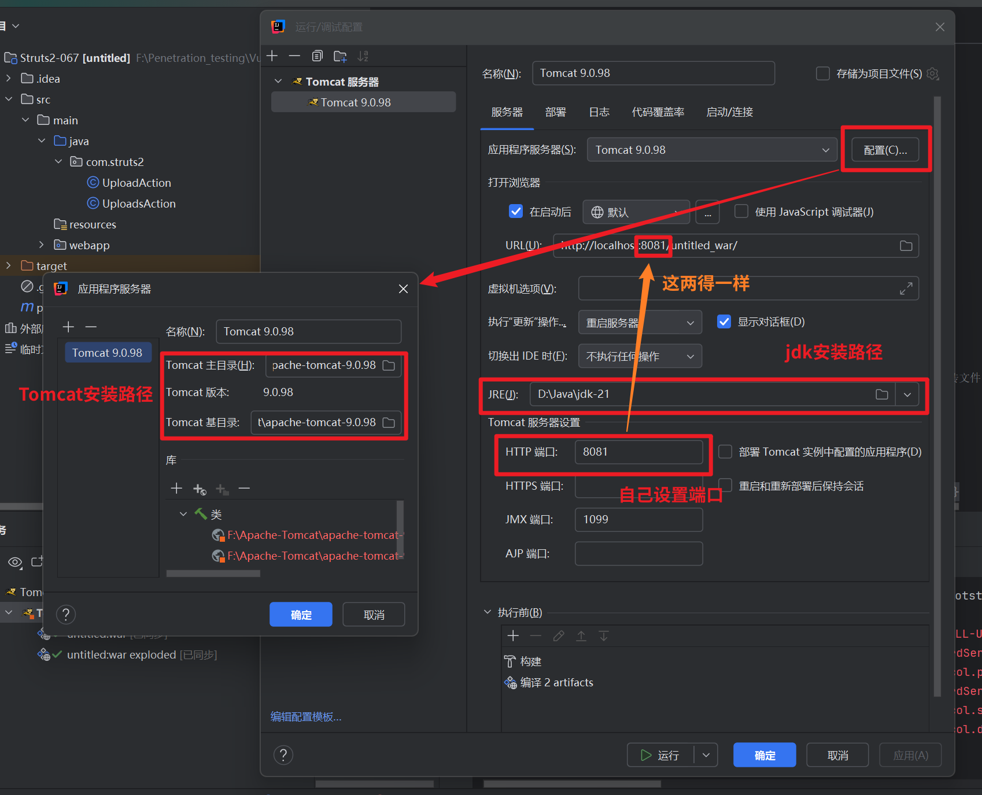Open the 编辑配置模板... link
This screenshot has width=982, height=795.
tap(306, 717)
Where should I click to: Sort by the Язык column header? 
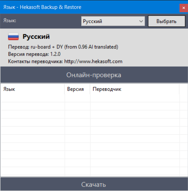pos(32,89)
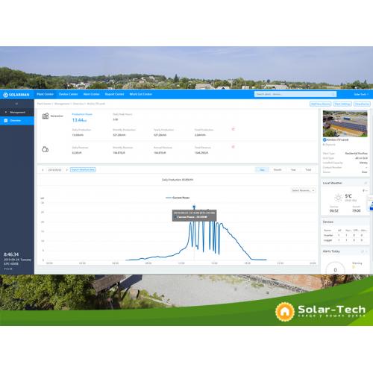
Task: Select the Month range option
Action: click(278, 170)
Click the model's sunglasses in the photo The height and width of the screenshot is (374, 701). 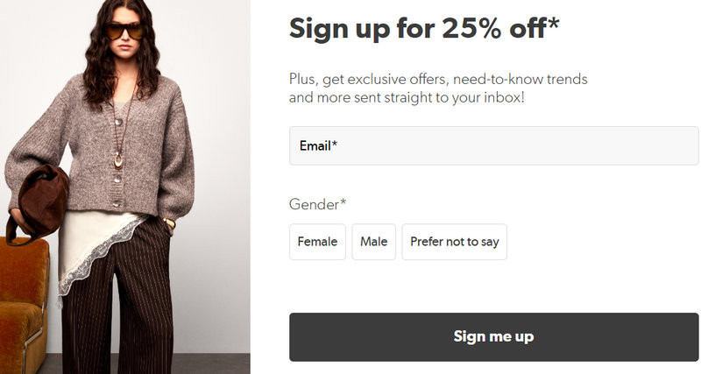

○ ○ ○

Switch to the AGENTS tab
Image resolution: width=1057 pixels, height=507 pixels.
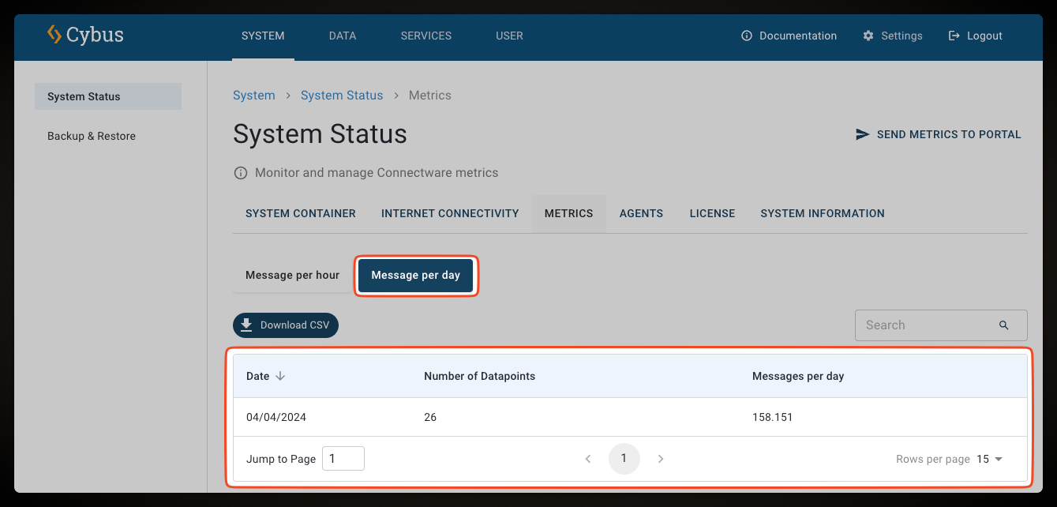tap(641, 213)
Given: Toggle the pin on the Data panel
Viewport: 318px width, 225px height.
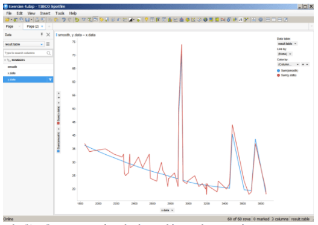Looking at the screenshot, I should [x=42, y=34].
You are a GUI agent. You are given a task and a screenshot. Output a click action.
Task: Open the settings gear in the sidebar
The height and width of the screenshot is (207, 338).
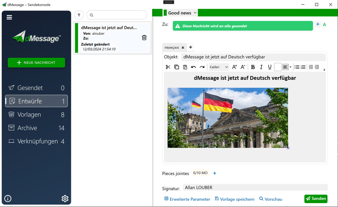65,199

○ ○ ○

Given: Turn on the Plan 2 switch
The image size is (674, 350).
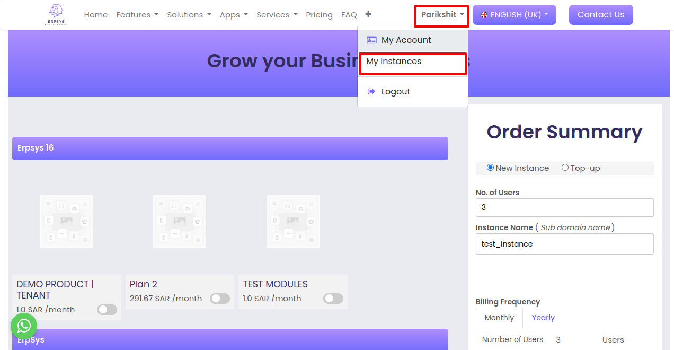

○ ○ ○

- **WORK REQUEST**: Give again the stretch of the entries above that begins at the line with "Where should I" and ends at the line with "Click the model's", word for word, with no pictures.

- **SOLUTION TO THIS PROBLEM**:
Where should I click to: Sort by the Язык column header? 
pos(32,89)
Task: Select the Month range option
Action: click(278, 170)
Click the model's sunglasses in the photo The height and width of the screenshot is (374, 701). 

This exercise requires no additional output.